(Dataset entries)
####
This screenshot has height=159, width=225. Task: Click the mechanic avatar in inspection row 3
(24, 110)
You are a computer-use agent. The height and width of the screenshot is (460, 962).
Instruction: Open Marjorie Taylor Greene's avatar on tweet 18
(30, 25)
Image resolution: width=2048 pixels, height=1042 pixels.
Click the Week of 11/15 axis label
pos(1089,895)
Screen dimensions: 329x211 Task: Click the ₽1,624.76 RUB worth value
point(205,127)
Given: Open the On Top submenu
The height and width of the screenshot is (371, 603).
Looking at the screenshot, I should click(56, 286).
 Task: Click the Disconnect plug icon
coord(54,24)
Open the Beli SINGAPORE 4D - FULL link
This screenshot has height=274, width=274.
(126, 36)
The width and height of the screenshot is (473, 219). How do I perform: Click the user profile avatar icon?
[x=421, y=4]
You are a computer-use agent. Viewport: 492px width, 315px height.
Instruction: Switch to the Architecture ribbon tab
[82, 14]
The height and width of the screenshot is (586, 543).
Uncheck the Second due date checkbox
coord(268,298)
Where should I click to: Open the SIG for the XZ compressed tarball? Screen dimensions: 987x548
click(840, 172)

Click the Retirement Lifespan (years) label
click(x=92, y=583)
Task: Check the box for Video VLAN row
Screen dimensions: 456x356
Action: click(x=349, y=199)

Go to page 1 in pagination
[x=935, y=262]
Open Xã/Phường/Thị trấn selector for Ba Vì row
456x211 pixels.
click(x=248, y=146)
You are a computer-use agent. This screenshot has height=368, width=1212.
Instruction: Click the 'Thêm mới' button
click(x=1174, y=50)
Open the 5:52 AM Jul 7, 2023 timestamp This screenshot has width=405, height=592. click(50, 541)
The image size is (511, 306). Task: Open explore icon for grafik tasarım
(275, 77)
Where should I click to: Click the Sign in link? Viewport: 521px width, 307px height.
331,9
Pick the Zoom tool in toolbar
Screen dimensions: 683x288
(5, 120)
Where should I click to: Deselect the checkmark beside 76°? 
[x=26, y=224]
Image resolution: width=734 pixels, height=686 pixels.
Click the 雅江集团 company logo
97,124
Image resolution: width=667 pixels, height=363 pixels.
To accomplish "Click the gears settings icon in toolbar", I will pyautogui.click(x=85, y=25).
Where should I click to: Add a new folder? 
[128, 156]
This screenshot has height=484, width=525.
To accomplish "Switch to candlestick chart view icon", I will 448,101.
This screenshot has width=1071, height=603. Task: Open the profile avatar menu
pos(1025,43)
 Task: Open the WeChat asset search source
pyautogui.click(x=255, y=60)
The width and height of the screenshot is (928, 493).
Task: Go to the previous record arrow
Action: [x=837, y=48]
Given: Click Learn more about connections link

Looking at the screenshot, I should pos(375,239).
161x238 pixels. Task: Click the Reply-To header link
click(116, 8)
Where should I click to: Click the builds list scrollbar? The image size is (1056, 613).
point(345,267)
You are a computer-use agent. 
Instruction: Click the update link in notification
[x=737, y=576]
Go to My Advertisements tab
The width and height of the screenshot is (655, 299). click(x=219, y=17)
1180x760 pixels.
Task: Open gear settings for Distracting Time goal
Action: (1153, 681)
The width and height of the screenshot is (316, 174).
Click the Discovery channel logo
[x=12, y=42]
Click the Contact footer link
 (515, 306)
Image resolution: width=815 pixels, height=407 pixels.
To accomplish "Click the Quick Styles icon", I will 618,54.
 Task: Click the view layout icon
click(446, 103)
####
**TASK INSTRUCTIONS**
Copy out the lines above exactly, beginning at the one that contains "Screen dimensions: 329x211" and ending at the one that contains "You are a computer-use agent. Viewport: 492px".

**RESPONSE TO THIS TASK**
Screen dimensions: 329x211 Task: Click the ₽1,624.76 RUB worth value
point(205,127)
Given: Open the On Top submenu
The height and width of the screenshot is (371, 603).
Looking at the screenshot, I should click(56, 286).
 Task: Click the Disconnect plug icon
coord(54,24)
Open the Beli SINGAPORE 4D - FULL link
This screenshot has height=274, width=274.
(126, 36)
The width and height of the screenshot is (473, 219). How do I perform: Click the user profile avatar icon?
[x=421, y=4]
You are a computer-use agent. Viewport: 492px width, 315px height.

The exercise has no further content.